Scripture knows nothing, then, of an “extra” coming of Christ in secret before that time — the “rapture,” as many Christians call it — to snatch away true believers from the world. This notion is actually rather novel in Christian history. For the first eighteen centuries after Christ, Christian teachers of every sort — Catholic, Orthodox, Protestant — had never even heard of the idea, nor found any indications of it in Scripture. Even today, the great majority of Christians worldwide, including Protestants, reject it.

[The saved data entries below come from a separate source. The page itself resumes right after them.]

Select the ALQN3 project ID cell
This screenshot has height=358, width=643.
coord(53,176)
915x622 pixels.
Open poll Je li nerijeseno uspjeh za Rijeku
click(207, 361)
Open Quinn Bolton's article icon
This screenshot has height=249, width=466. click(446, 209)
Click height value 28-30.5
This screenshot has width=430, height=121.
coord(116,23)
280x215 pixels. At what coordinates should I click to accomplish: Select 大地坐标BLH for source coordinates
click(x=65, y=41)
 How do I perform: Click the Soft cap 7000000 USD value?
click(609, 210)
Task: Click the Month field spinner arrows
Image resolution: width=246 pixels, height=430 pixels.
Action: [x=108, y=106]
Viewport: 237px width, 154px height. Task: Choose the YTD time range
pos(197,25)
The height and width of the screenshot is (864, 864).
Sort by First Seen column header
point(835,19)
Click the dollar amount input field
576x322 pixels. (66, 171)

To prove their notion, rapture teachers typically cite St. Paul’s words about Christians on earth being “caught up … to meet the Lord in the air” (1 Thes 4:17). Taken as a whole, however, the passage speaks of the Lord’s “word of command, with the voice of an archangel and with the trumpet of God” (1 Thes 4:16) — hardly a picture of a secret, invisible coming. Instead, this text is a clear reference about Christ’s glorious Second Coming, with obvious parallels to other biblical texts about that event (see 1 Cor 15:51-52).

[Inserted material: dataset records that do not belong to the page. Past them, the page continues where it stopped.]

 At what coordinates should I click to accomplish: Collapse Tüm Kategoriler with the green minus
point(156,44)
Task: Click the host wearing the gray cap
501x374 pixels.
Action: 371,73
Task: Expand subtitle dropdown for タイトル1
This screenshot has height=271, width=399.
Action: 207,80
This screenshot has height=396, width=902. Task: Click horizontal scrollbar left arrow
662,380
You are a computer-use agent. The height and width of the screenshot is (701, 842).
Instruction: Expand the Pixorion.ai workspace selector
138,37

Rapture believers may also cite our Lord’s words about how, at his coming, certain people will be “taken,” while others will be “left.” But he also says this event will be “as it was in the days of Noah” when “the flood came and carried [the wicked] all away.” So those who are “taken” are the ones to be punished — not the righteous (see Mt 24:37-41).
Finally, rapture teachers claim that Christians must be “snatched” from the world because God has promised them an escape from the “great tribulation” of the last days. But actually the opposite is true: Jesus promised that in that time of trial, “the one who perseveres to the end will be saved” (Mt 24:4-22). (See also “How Will the World End?” and “What Is the Second Coming?”).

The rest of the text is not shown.